Please update the lines between the one holding "The image size" and the one holding "tap(698, 447)", inclusive, so that "How do I perform" becomes "How can I carry out" and everything else stays the same.

------ DATA EXTRACT

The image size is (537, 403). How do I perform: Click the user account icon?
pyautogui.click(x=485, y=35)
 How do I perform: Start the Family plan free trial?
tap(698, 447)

------------
------ DATA EXTRACT

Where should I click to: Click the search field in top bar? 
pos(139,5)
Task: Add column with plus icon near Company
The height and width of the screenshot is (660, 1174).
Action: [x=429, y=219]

------------
------ DATA EXTRACT

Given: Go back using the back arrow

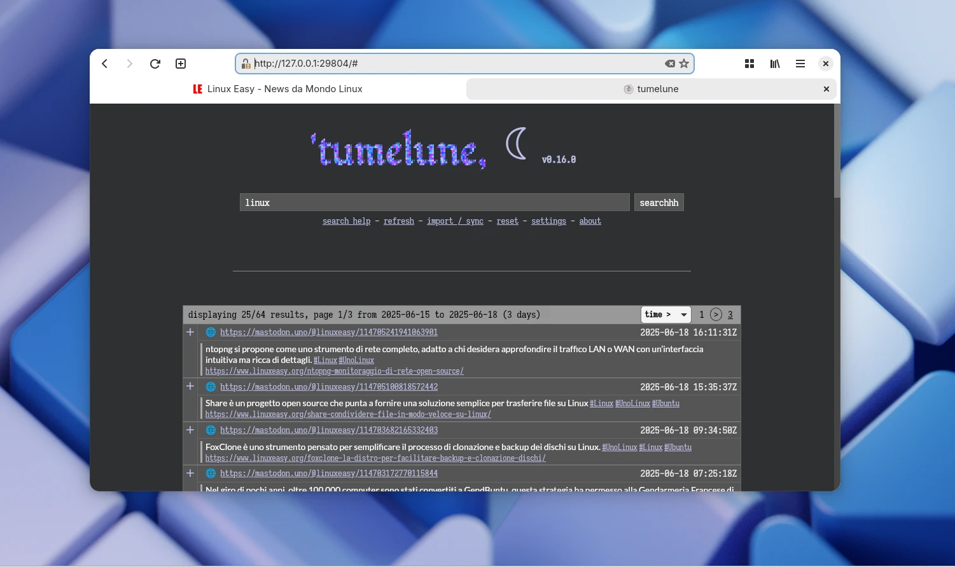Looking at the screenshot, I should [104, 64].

------------

**TASK RESULT:**
The image size is (537, 403). How can I carry out: Click the user account icon?
pyautogui.click(x=485, y=35)
 How can I carry out: Start the Family plan free trial?
tap(698, 447)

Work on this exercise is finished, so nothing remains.